• **Stored data entries**

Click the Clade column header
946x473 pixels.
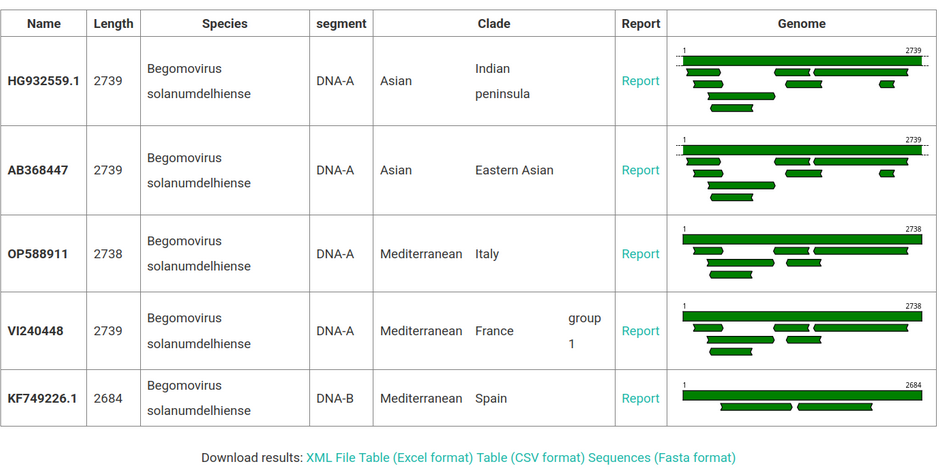(494, 24)
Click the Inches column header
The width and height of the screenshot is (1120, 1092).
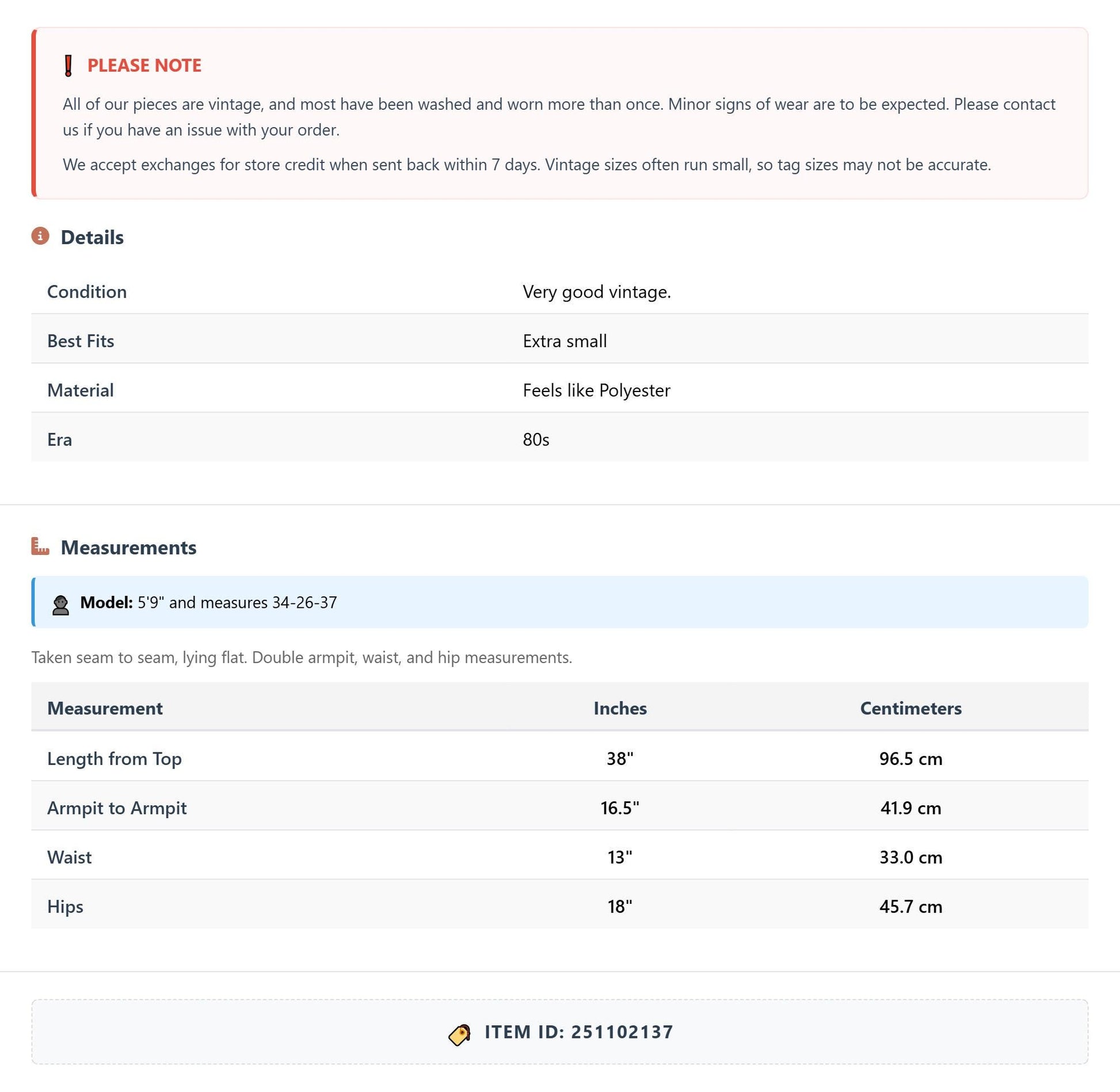(620, 708)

• **WHAT IS REQUIRED**
Once the pictures are removed, set down what remains of the entries above exactly.

• **TASK OUTPUT**
Click the Clade column header
946x473 pixels.
(494, 24)
Click the Inches column header
The width and height of the screenshot is (1120, 1092).
(620, 708)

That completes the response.